Talk to a choreographer and it won’t take long for the topic of collaboration to come up—from set-design to staging, it’s all about multimedia and multi-disciplinary approaches. Despite the recent buzz, such collaborations are hardly new to the dance world. Think Martha Graham’s famous lifelong collaboration with sculptor Isamu Noguchi (beginning in 1935) or William Forsythe’s association with architectural innovator Daniel Liebskind. Closer to home, we’ve seen Hubbard Street Dance company collaborate and perform with the CSO, to brilliant effect. In this context, HSDC’s latest multi-disciplinary enterprise—this time in collaboration with IIT’s College of Architecture—might be seen as an extension of previous efforts. But there are reasons for thinking that the company’s January 27 performance at S.R. Crown Hall will be a historic event of sorts. In addition to premiering some original choreography, the evening marks the culmination of an experiment original enough to inspire imitation.
The experiment began with the proverbial meeting of the minds. In this case, the minds of award-winning architect Dirk Denison and critically acclaimed choreographer Jim Vincent, artistic director of HSDC. Like his Harvard teacher Daniel Liebskind, Denison has a profound appreciation for dance—and presciently saw the possibility of a mutually beneficial relationship. Luckily, it was not difficult to convince Vincent. “The motivating question for me is always how to imagine presentations outside of the black box, outside the proscenium stage,” he says.
While it’s fairly intuitive that dance has something to gain from innovative spatial environments, it’s less clear what architects stand to gain from dance. Denison’s hunch was, well, quite a lot. “I feel strongly that dance is among the most conscious ways that we occupy space and building consciousness like that among architectural students is critical to their education,” he says. “Design, as a function, has a vocabulary—namely, space; in dance it’s about movement, body and space. So, the immediate goal was to explore the nature of this overlap.” Denison was convinced that in working jointly with choreographers and dancers, and directly accessing a related creative process, his students would come away with new methods for working.

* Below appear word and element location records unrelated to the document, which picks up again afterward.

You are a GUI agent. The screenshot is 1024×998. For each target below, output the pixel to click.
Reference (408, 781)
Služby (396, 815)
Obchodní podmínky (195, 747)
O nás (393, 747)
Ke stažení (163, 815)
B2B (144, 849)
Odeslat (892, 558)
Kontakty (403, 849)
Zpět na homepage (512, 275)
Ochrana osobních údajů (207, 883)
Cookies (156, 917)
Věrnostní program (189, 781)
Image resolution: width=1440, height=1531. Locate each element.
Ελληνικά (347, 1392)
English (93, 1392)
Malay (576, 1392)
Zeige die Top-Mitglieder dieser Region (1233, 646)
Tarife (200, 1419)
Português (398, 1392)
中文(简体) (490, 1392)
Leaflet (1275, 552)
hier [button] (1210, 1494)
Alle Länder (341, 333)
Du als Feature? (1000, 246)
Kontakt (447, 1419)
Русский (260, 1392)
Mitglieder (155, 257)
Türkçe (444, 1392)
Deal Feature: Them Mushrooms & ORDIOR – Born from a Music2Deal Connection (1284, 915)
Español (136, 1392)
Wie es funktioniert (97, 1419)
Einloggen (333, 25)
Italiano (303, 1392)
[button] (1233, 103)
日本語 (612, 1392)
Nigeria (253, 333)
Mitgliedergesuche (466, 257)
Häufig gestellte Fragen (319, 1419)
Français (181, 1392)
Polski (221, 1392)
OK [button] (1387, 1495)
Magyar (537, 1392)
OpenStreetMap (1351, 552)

There were, however, some pitfalls to avoid. Too often, both Denison and Vincent admit, collaboration amounts to little more than compromise. “What we were after was reaching new terrain,” explains Vincent, “a genuine integration of creative processes.” To encourage this integration, IIT students were exposed to movement classes at Hubbard Street. Far from perfecting their pliés, the exercises focused on “the experience of movement itself, stimulating awareness of the surrounding space and how to move in and out of it.”

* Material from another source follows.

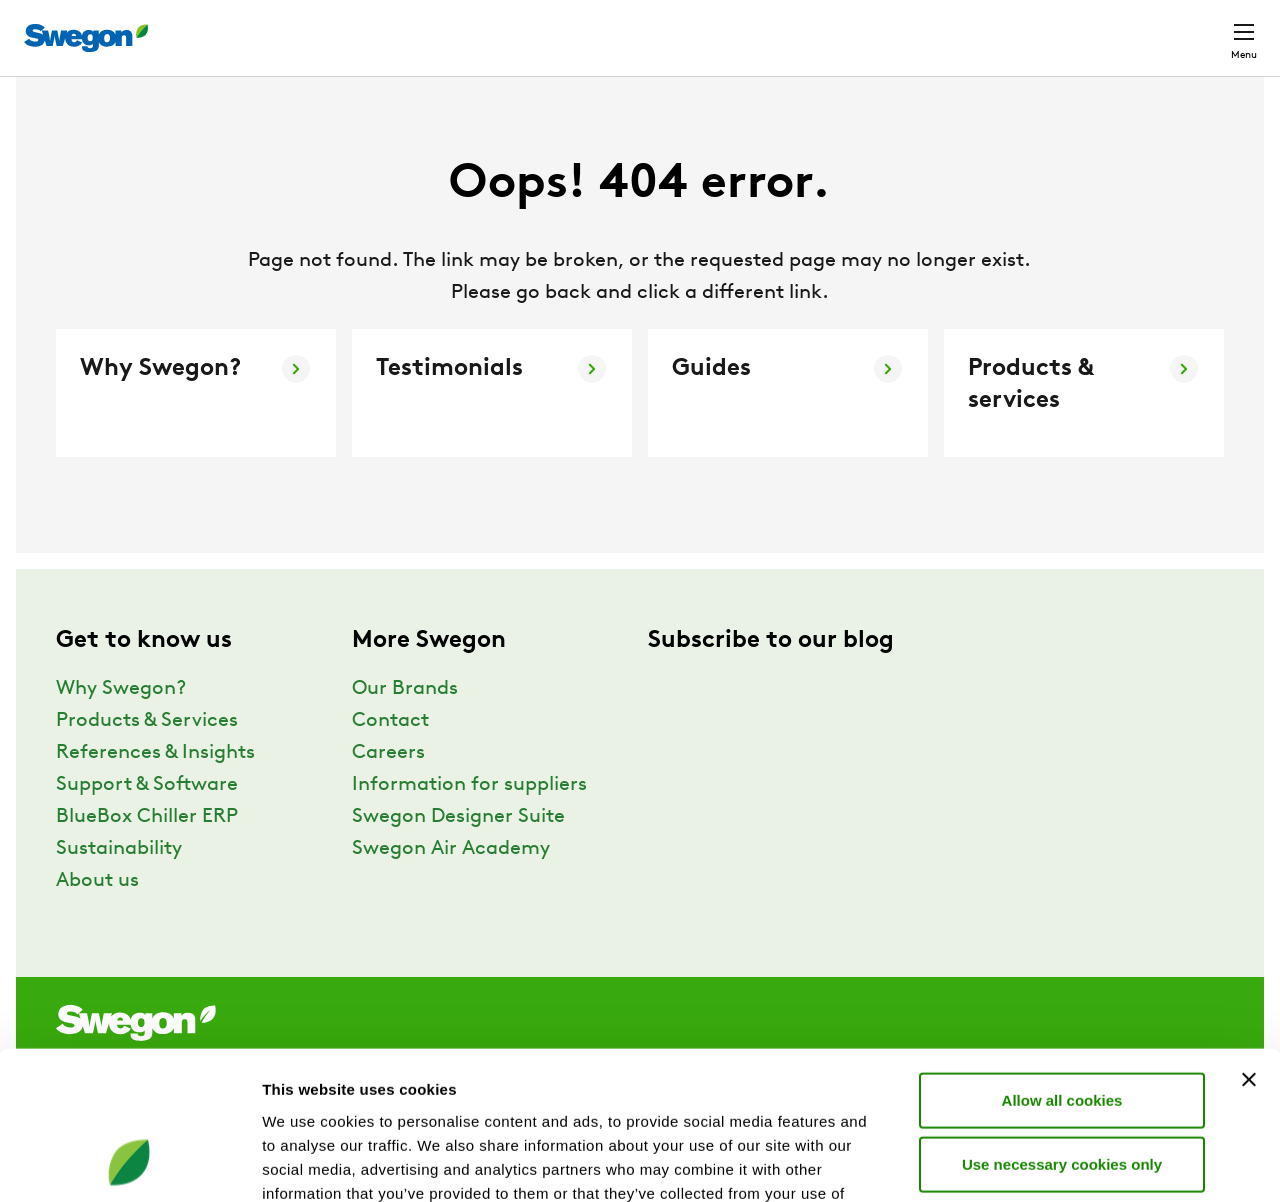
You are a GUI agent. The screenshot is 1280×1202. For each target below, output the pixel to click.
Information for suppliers (469, 822)
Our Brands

More concretely, what brought the architects, dancers and choreographers together was a shared space—in this case Mies van de Rohe’s masterpiece, S.R. Crown Hall. Tucked amid several architectural gems on IIT’s South Loop campus, the iconic Crown Hall houses the school’s architecture program. Jokingly referring to the space as the glass-box version of a one-room schoolhouse, it was Denison’s idea to stage the dances here—no doubt because such an open, undifferentiated space offers the spatial equivalent of a blank canvas.
As anticipated, the unique space and its constraints encouraged the dancers and architects to play with what is typically a fixed-arrangement between audience and performers. To accommodate the diverse works in the context of a single, built environment, the designers seem to have adopted something of a peripatetic strategy, keeping the performers and audience moving. For choreographer Lucas Crandall’s piece, dancers perform on a ramp to a seated audience. Audience and performers then reverse positions for Alejandro Cerrudo’s work. Finally, the audience surrounds the dancers performing Brian Enos’ piece. Audience members are advised to wear comfortable clothes.
As with dance, innovation in architecture requires the capacity for spatial play—or experimentation. And while architecture directly thematizes space, dance, at its best, shows us new possibilities of inhabiting it. Viewed in this way, the benefits of this “cross-pollination,” as Vincent sees it, are barely realized: “This is the point from where we jump off—now that we’ve gotten into each other’s heads and into each other’s bodies.”